Research Project
2391613
The goal of the proposed research is the elucidation of the molecular mechanism by which low energy electromagnetic fields (EMF) initiate a cascade of cytoplasmic and nuclear signaling events in human lymphocyte precursor cells. We propose as our first major goal to elucidate the role of protein tyrosine kinases (PTK) in EMF-induced activation of the PKC- linked signaling pathways in normal as well as leukemic B-cell precursors corresponding to discrete developmental stages of human B-cell ontogeny. It si our central working HYPOTHESIS that EMF exposure results in rapid and sustained activation of Src family PTK and EMF-induced activation of PKC is triggered by stimulation of PTK. To test this hypothesis, we will first examine if EMF exposure of B-cell precursors will activate PTK prior to activation of PKC and PKC-dependent signaling pathways.
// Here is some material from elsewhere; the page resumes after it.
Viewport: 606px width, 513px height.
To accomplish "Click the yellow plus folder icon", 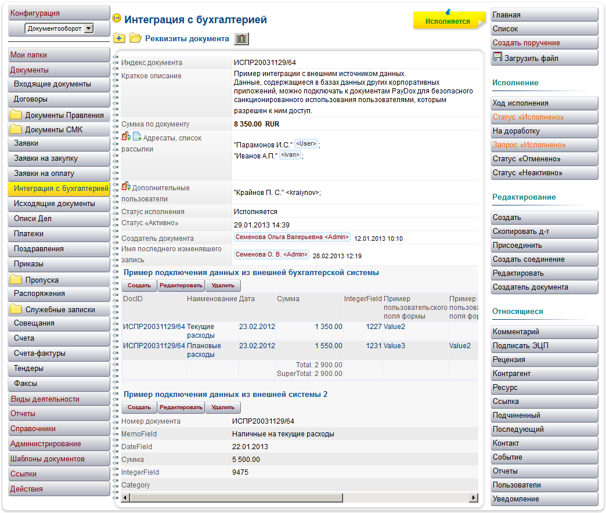I will pos(119,39).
Furthermore, we will examine the effects of tyrosine kinase inhibitors on EMF-induced activation of PKC and c-jun. We will next examine the effects of EMF on the enzymatic activity of the CD19-receptor associated Src family PTK in normal as well as leukemic B-cell precursors corresponding to discrete developmental stages of human B-cell ontogeny. The major HYPOTHESIS to be tested under SPECIFIC AIM 2 is that the low energy EMF will stimulate LYN kinase. This hypothesis will be tested using both the cell lines listed under Specific Aim 1 as well s primary leukemic blasts from children with ALL. We will also test the hypothesis that EMF-responsiveness in vitro will correlate with expression levels of CD19 receptor and CD19-associated LYN kinase activity, which is predicated upon the supposition that CD19 is the main EMF-sensitive target surface receptor on B-cell precursors. Under SPECIFIC AIM 3, we will examine the relationship between the EMF- responsiveness of leukemic B-cell precursors and routinely measured disease or host-related laboratory parameters. Under SPECIFIC AIM 4, we will examine the relationship between tyrosine kinase activity levels in ALL cells and the residential EMF measurements of patients from whom the cells were derived. We anticipate that the proposed research will clarify and improve the current knowledge of the biologic effects of low frequency EMF and their molecular mechanisms.